Histopathological diagnosis of atopic eruption of pregnancy and polymorphic eruption of pregnancy: a study on 41 cases.

The specific dermatoses of pregnancy represent a recently reclassified heterogeneous group of pruritic inflammatory skin diseases unique to pregnancy that include pemphigoid gestationis, polymorphic eruption of pregnancy (PEP), intrahepatic cholestasis of pregnancy, and atopic eruption of pregnancy (AEP). Among them, PEP and AEP are the most frequent ones. We performed a histopathological study of a series of PEP and AEP patients (n = 41). Twenty-two patients had PEP that started in the third trimester in 16 (73%) patients and postpartum in 6 (27%) patients. Histopathology revealed a superficial or superficial and deep perivascular dermatitis with eosinophils in all biopsies and signs of a lymphocytic vasculitis in 5 (23%) cases. Epidermal changes, including epidermal hyperplasia, spongiosis, and parakeratosis, occurred in 8 cases, in particular in elder lesions. Nineteen patients had AEP that started earlier [less than third trimester, 14 (74%) patients; third trimester, 5 (26%) patients]. Clinically, 5 (26%) patients showed eczematous lesions, 7 (37%) papular lesions, 3 (16%) presented both eczematous and prurigo lesions, and 4 (21%) experienced exacerbation of preexisting atopic dermatitis.
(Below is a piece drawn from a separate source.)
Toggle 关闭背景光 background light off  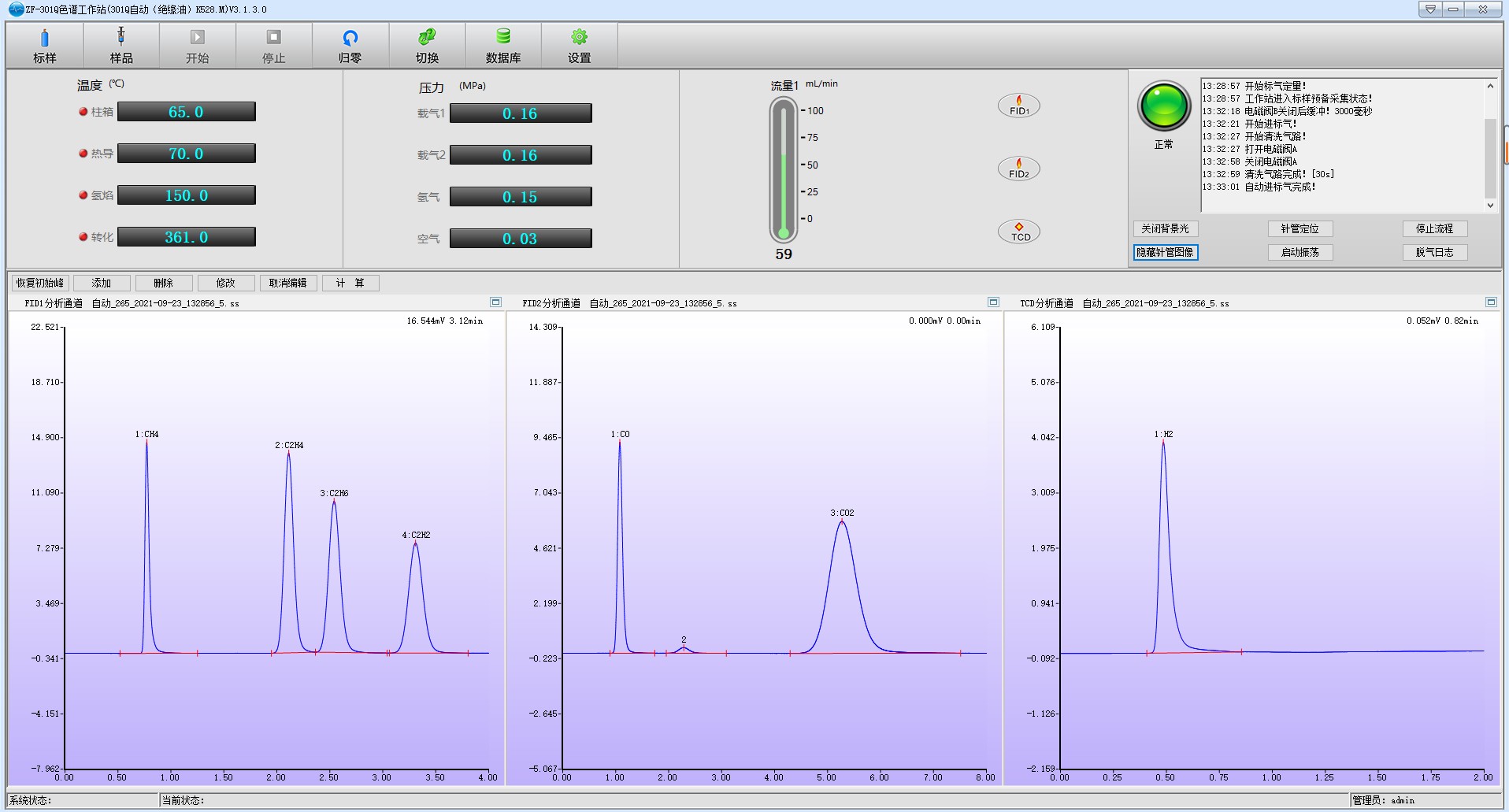[x=1165, y=228]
Histopathologically, AEP was characterized by a perivascular lymphohistiocytic infiltrate with frequent eosinophils (74%) and epidermal changes in all but most of P-type biopsies. No definitive differential histopathological criteria between PEP and AEP were found. Only lymphocytic vasculitis with a mixed infiltrate with eosinophils was more frequent in PEP patients. Timing of onset, morphology of skin lesions, and a detailed clinicopathologic correlation are essential for diagnosis.